I’ve been at The Quad four years. It’s almost time for me to graduate—in other words, I’ll be leaving soon. However, before that can happen, I need to know that it will continue to operate with strength and flexibility—even if the site has no software staff. So: I’m embarking on one final redesign of the website.
I joined The Quad in Fall 2010, as a freshman. Working with Gabe Stein, Lauren Hockenson, and Evan Caughey, I helped redesign the homepage and, later, the identity. Two years later, in the summer between sophomore and junior year, Evan and I worked on a fresh brand. That winter, I worked on a new theme for the magazine. All these changes have built up over that time, layer by layer, and there’s a whole bunch of baggage weighing down the site. It loads more files than it needs to, and some content is static HTML (death for a WordPress site), is unoptimized for mobile, and is dependent on me for most changes. It’s these shortcomings that I want to solve.
To reiterate, here are the goals:
- Build a new, mobile-first theme
- Optimize the site for WordPress, developing frames for content that is mutable from the wp-admin
- Make it easy for writers with minimal web experience to make beautiful and functional articles
Along the way, I’m also going to refining both the Quad’s graphic identity and the site’s styling to meet these goals of flexibility and strength.
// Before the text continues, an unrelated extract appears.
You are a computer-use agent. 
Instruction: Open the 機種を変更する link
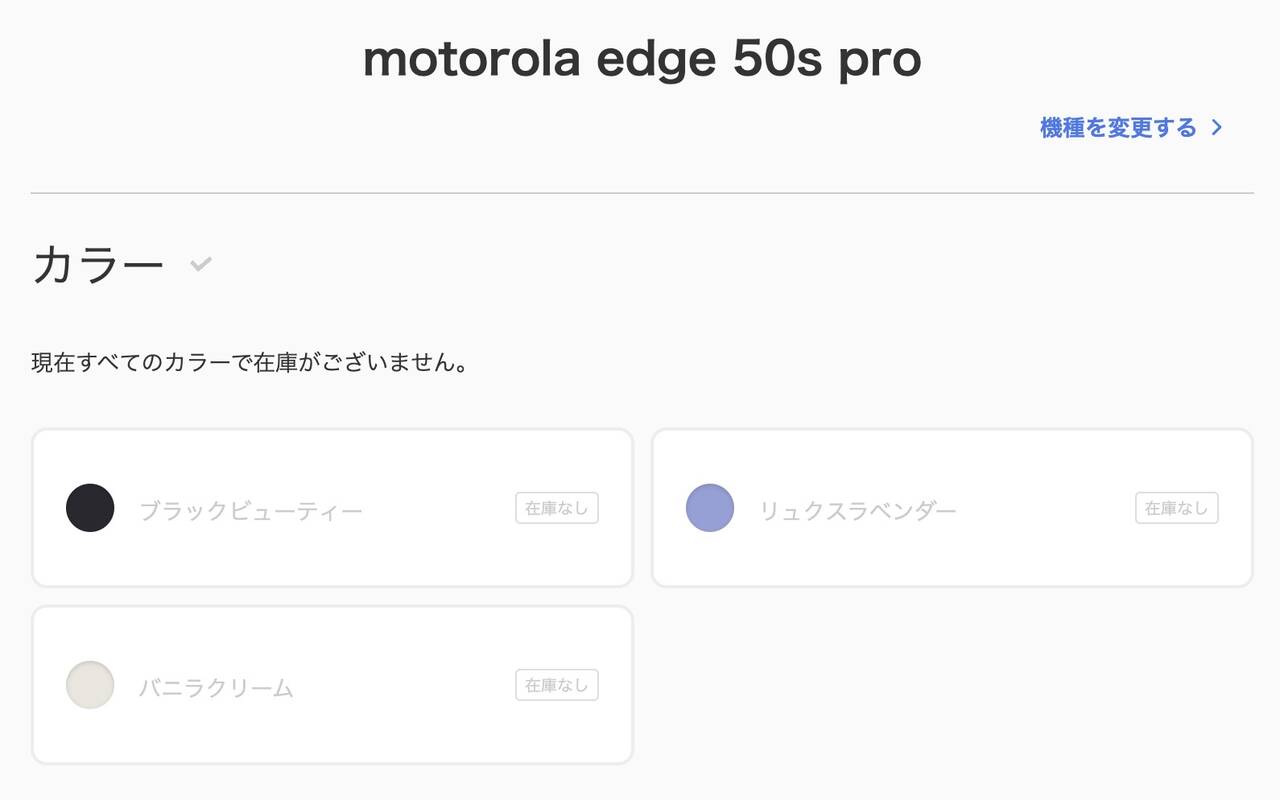[x=1117, y=127]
Here, the main question will be: how do we preserve the mission of The Quad as the uniter of disparate communities spread across a school as huge as BU? How do we encourage dialogue and establish The Quad as the centroid of campus, the easiest way to broadcast information?
Here’s what I do know: the design will be mobile-first, lightweight libraries like Chart.js and Bigfoot.js will allow writers to enrich their writing, easily, and I’ll design most of the page elements to be modular widgets. Here’s what I don’t know: a lot of advanced WordPress development, and a lot of the fine details. So I’ll be learning and deciding here, in public, both for the criticism and benefit of whoever might read it. Also, the obligation to update might keep me from getting distracted and shelving the project. The decision to write about the design process was motivated by reading Brent Simmon’s Vesper Sync Diary, where he openly discusses the problems, options, and solutions he finds for developing a specific piece of complicated software. This technique is basically a decision journal, which promises to “show you how your views change over time, when you tend to make better decisions, and how serious the deliberations were,” as long as the writing keeps up. But, ultimately, what I’m working on is intended to be—and wants to be—a community space, so it feels dishonest to make these decisions alone.
Anyway, enough talking about it, it’s time to get started.